(Data on locating visible targets)

-- start --

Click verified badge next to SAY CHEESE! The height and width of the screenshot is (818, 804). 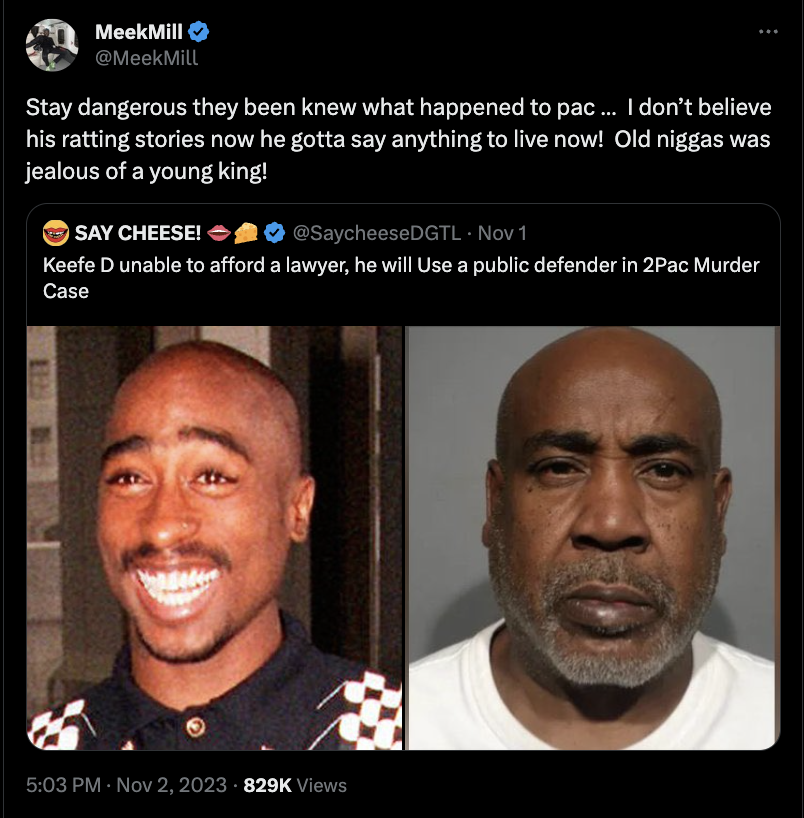(274, 233)
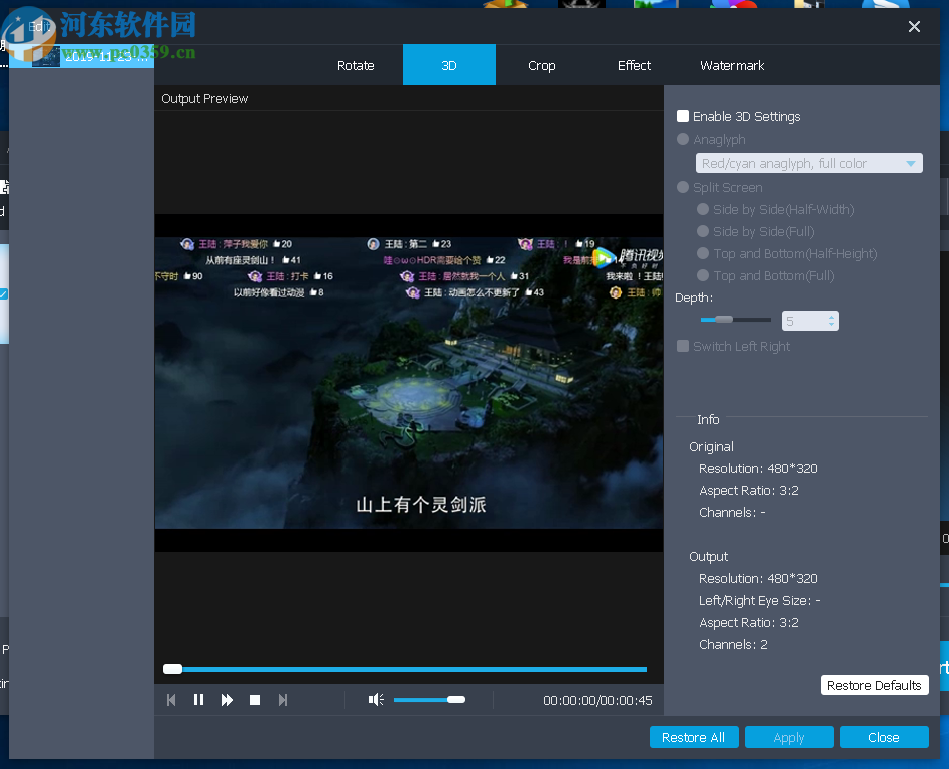Image resolution: width=949 pixels, height=769 pixels.
Task: Select the Split Screen radio button
Action: pos(683,187)
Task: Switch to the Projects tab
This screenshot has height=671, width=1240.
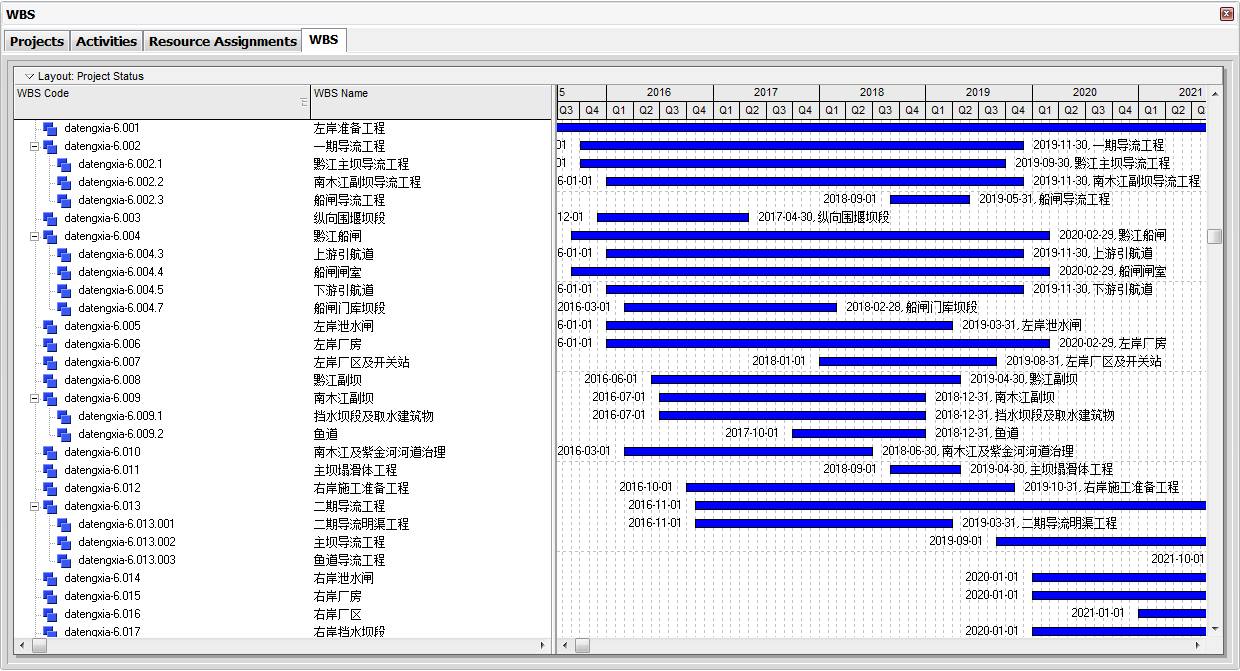Action: click(37, 41)
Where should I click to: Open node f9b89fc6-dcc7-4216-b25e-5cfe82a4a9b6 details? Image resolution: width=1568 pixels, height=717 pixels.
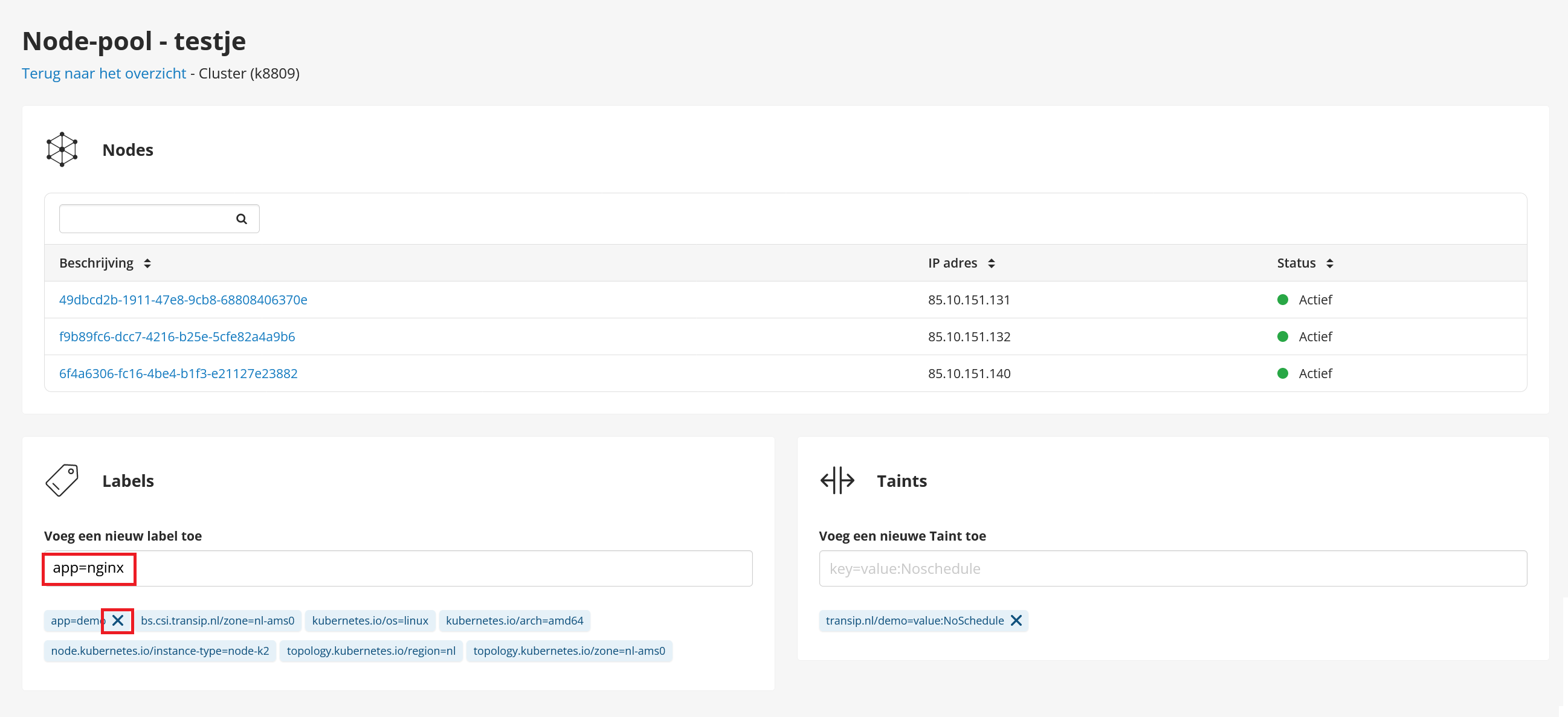[x=177, y=336]
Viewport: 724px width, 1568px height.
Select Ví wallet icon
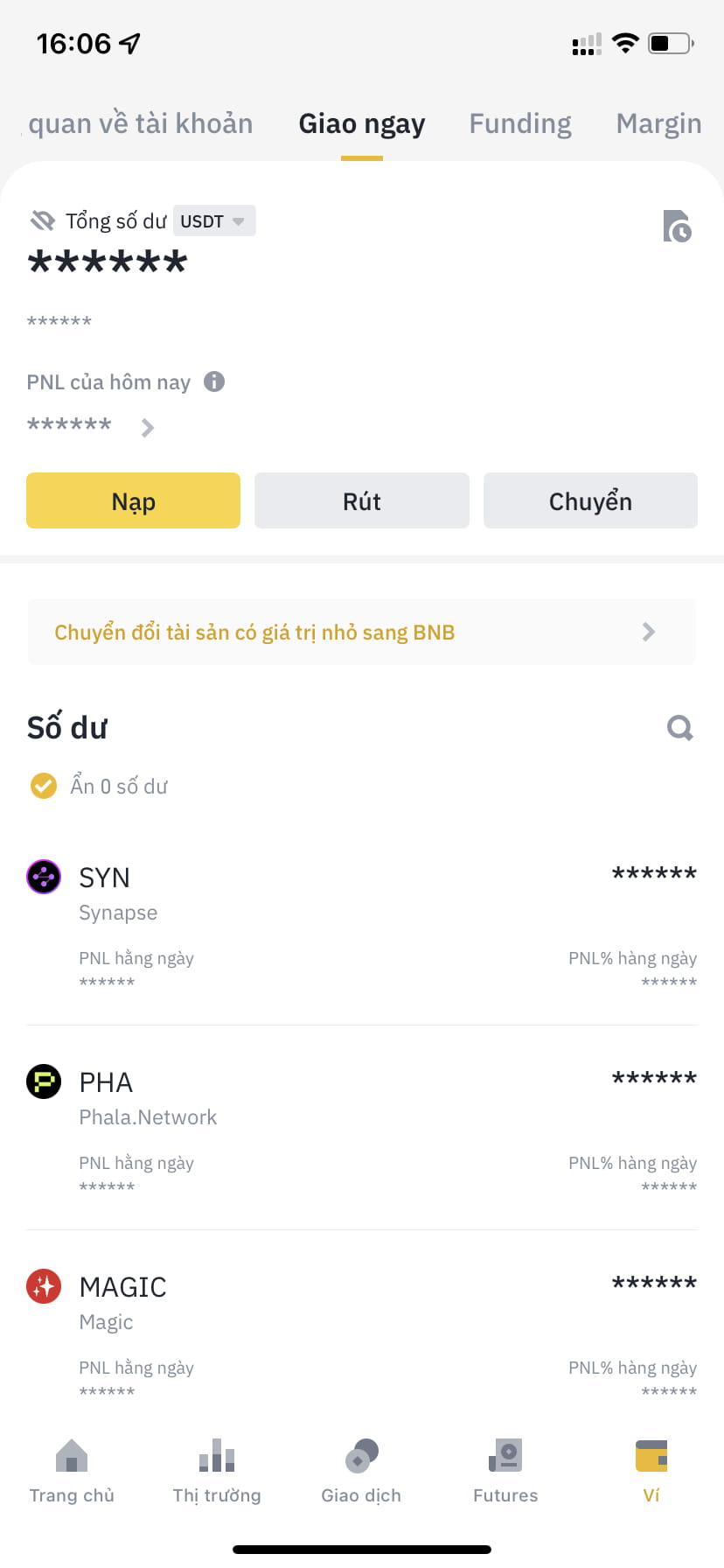pos(651,1457)
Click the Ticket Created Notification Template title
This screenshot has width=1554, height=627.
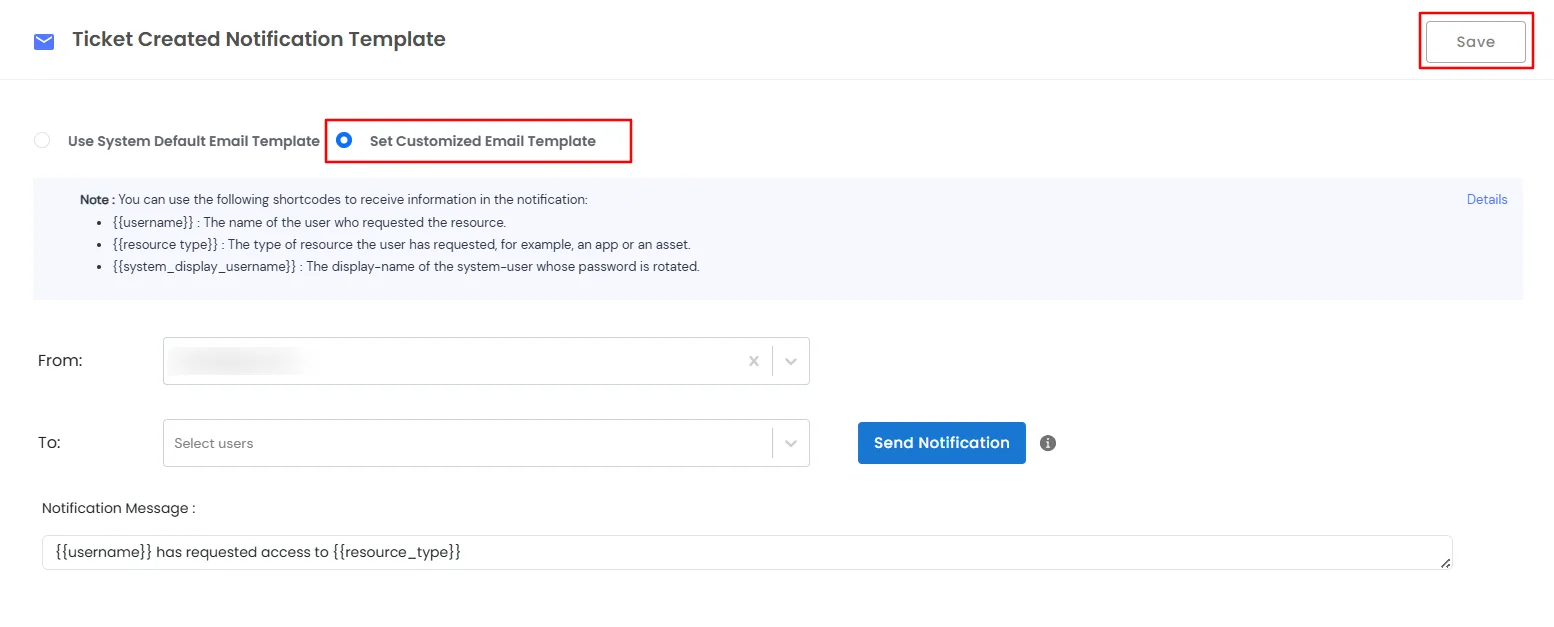tap(258, 39)
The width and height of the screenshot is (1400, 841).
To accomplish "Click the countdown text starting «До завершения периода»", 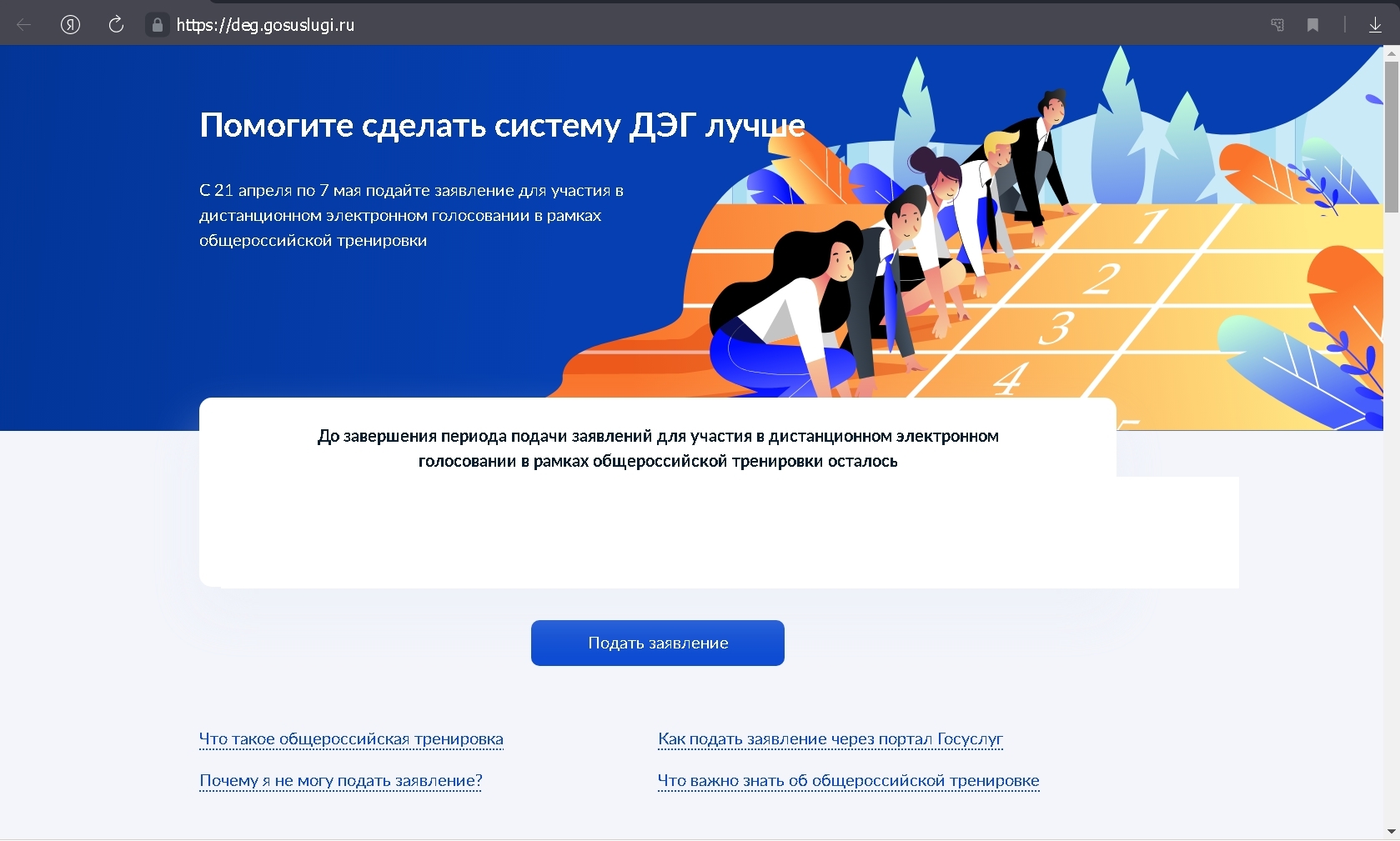I will click(657, 448).
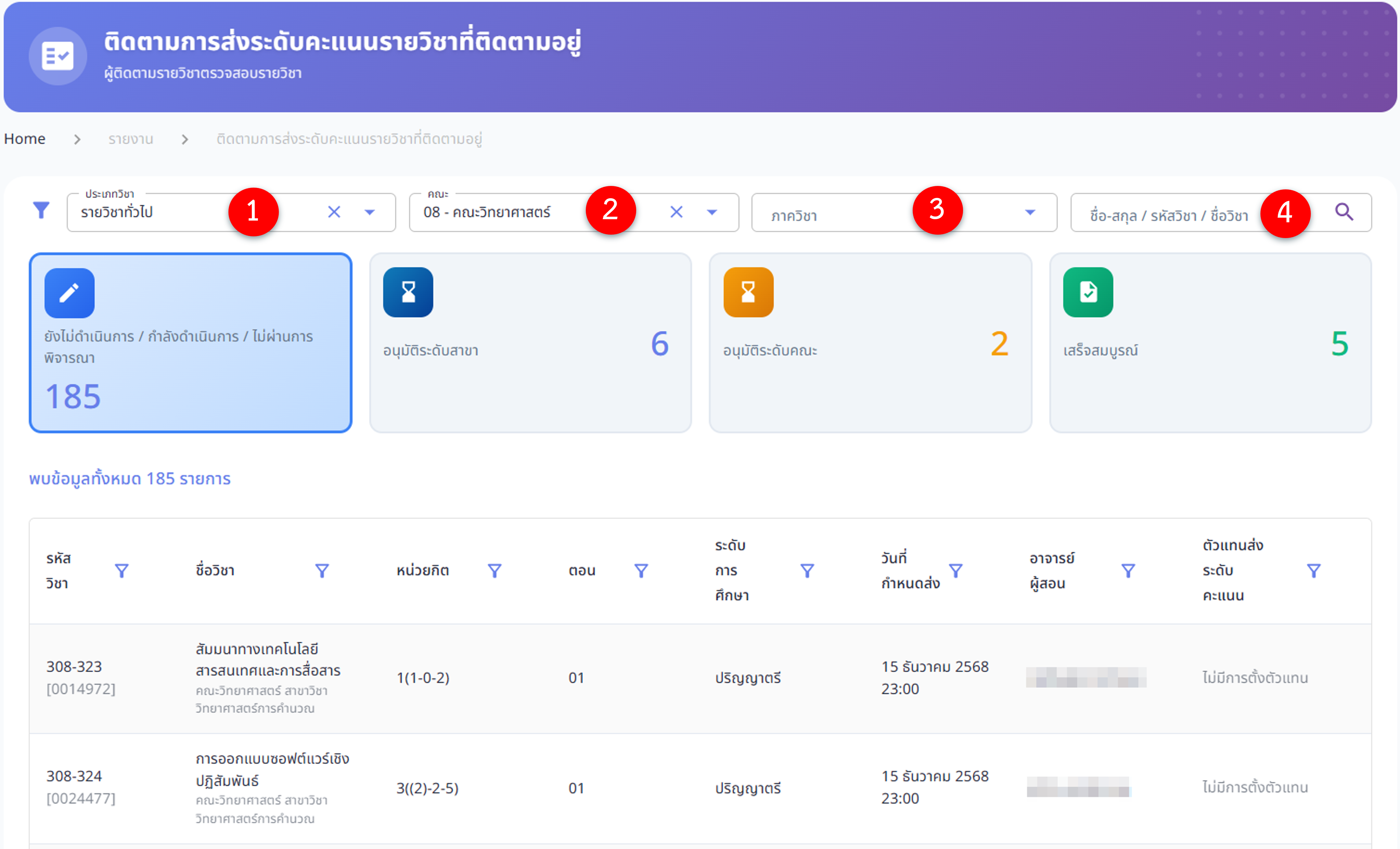Open the filter on the หน่วยกิต column
Image resolution: width=1400 pixels, height=849 pixels.
pyautogui.click(x=494, y=570)
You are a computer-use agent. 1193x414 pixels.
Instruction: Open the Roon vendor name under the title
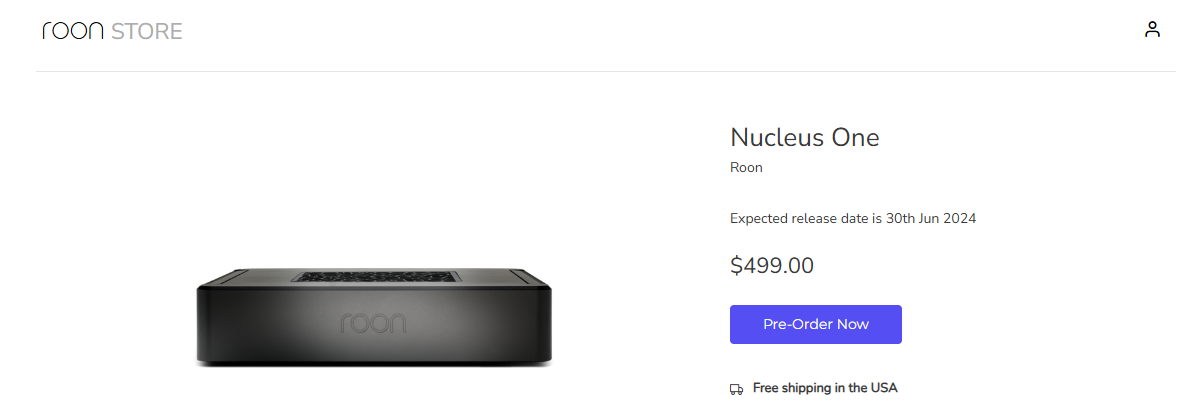746,167
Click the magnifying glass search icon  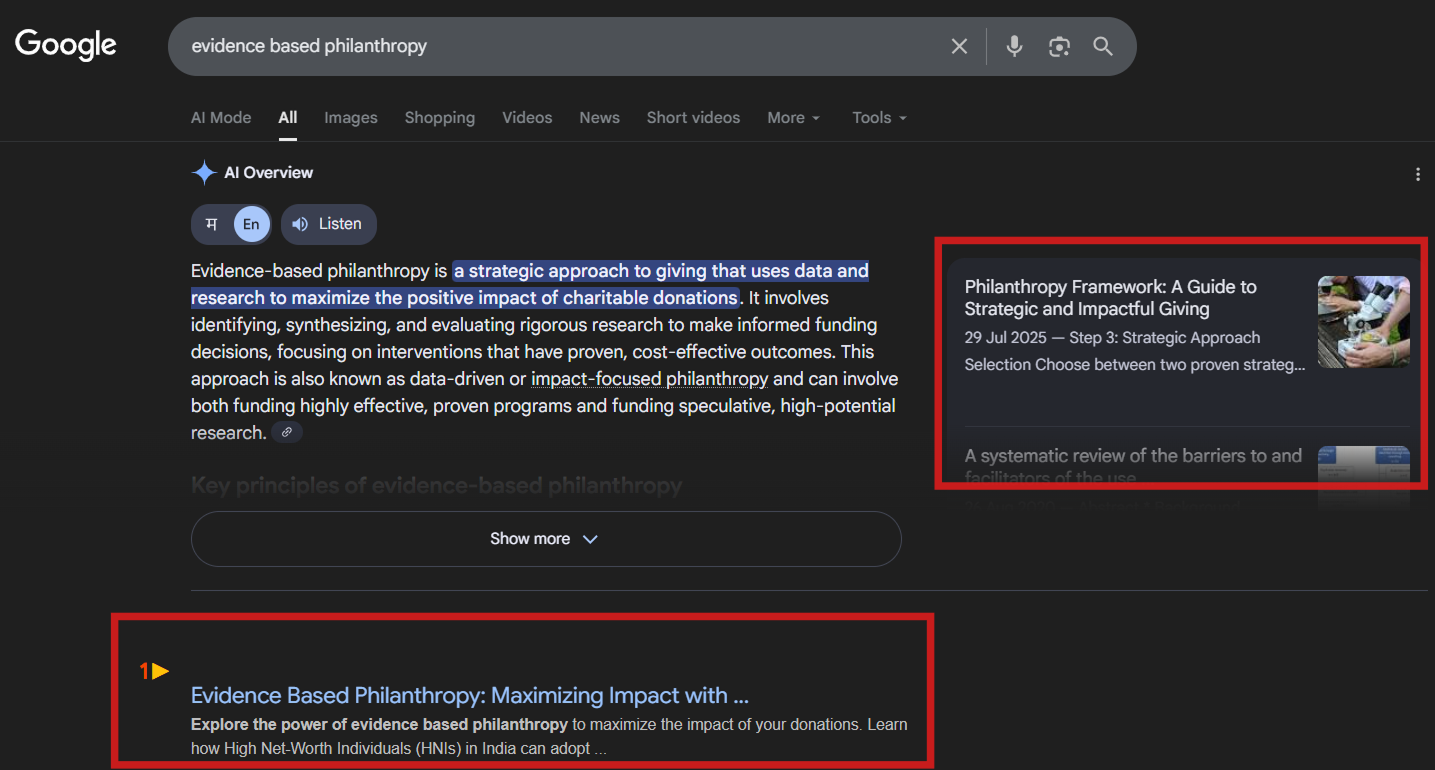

-- end --

Instructions for the task: Reproduce the lines of the data verbatim, beginning with the line containing "You are a computer-use" and continuing through the final line of the data. Omit the pictures from your reproduction.

Result:
You are a computer-use agent. 1193x414 pixels.
Instruction: Open the Roon vendor name under the title
746,167
Click the magnifying glass search icon  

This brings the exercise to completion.